君のことを知らない人はあの時とても嘆いていた。けれどただ嘆いただけで、三年も経てば君を忘れてしまった。そんなのあんまりだ。
世間は君を美談だと扱う。若くして命を落とした人。綺麗なまま、人気の絶頂で亡くなった人。それが気持ち悪くて吐き気がする。一日限り、ビルにはポスターを貼って、一日限り、ワイドショーでは君の映像を流す。君はコンテンツにされてしまった。悲しみましょう、追悼しましょう、思い出しましょう。有り触れた言葉がテロップで流れ続ける。
嘘だ。だって今、信号を待っている人たちは特に君を見るわけでもない。手元のスマートフォンを眺めているだけだ。
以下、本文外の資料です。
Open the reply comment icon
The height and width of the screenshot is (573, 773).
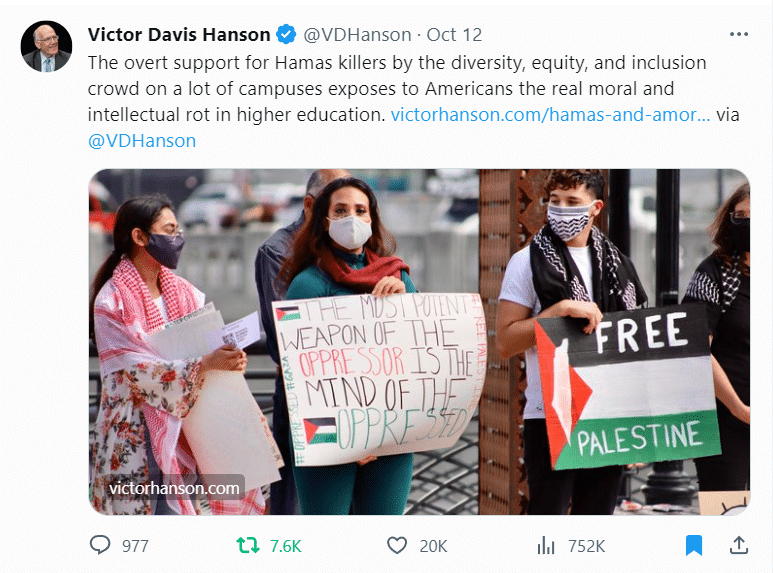(x=100, y=545)
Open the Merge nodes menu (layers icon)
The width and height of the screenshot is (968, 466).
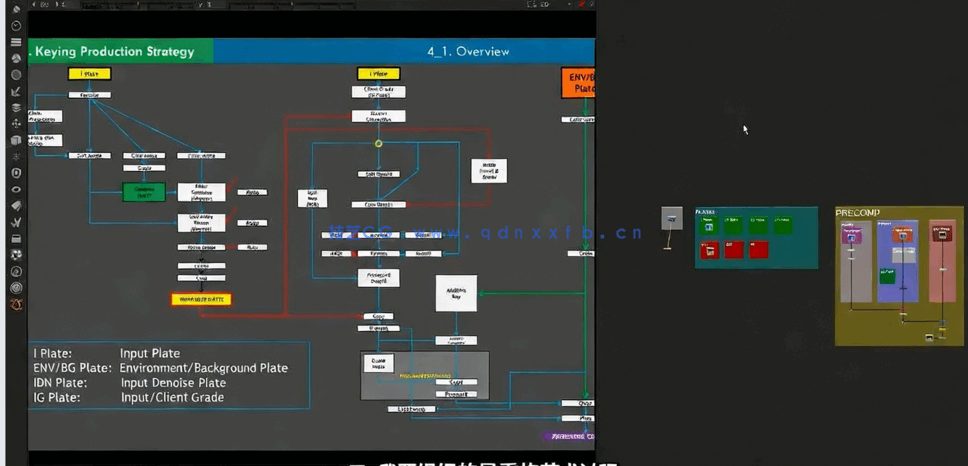[16, 107]
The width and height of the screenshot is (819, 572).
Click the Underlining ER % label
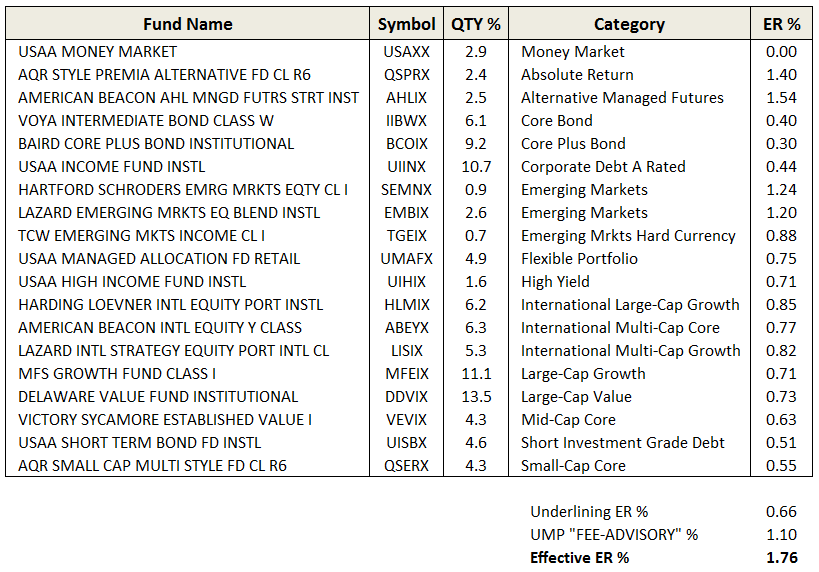tap(589, 512)
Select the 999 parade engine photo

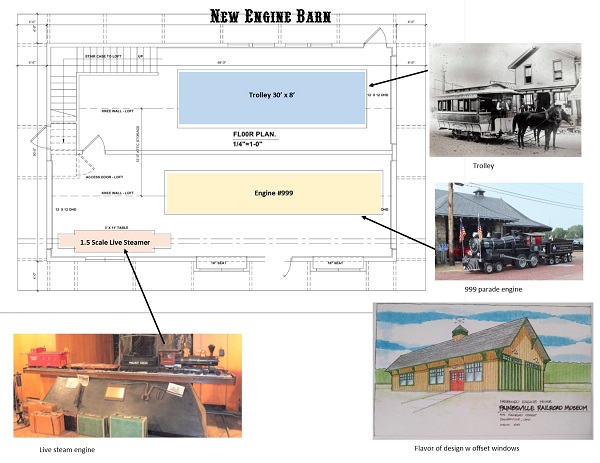(x=508, y=229)
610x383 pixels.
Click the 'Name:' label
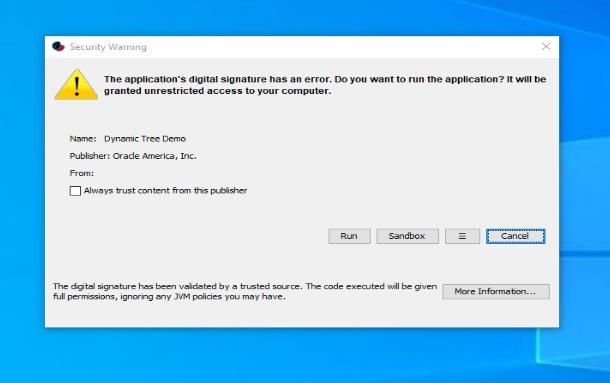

液晶を見ても、「ああ、そんな人もいた」くらいの言葉しか聞こえない。「三年前の話をいつまでしてるんだろうね」という言葉が聞こえた時、目眩がしてしゃがみ込みたくなった。だから外に出たくなかったのだ。君を過去の美談として扱う連中の中で生きていたくはなかった。
早く帰ろう。ここはまだ息苦しくて私の居場所とは程遠い。青色に変わった信号にいち早く反応して飛び出す。交差点の真ん中あたりに差し掛かった所で、誰かの叫び声が聞こえた。
「危ない!!」
「え…」
声の聞こえた方に振り返れば、サラリーマンであろうスーツを着た男性がバッグを落としている。その隣にいる女性は私を見て両手を口に当て驚愕の表情を浮かべていた。
「何が…」
そこからはスローモーションだった。クラクションの音に赤いランプ。突如として視界に入ってきた車にぶつかり身体が宙を浮いた。その時の私は酷く冷静で、ああ、ここで死ぬのかとか、まあ生きていてもやりたいことなんてないしと思っていた。ただ、浮かんだ空の中で、真っ白な月が目に入ったから、不意に君の声を思い出した。
「ああ、でもこれで一緒の場所に行ける」
くだらない戯言を口にし、三年前、君が死んだ理由と同じ理由でこの世からさようならをした。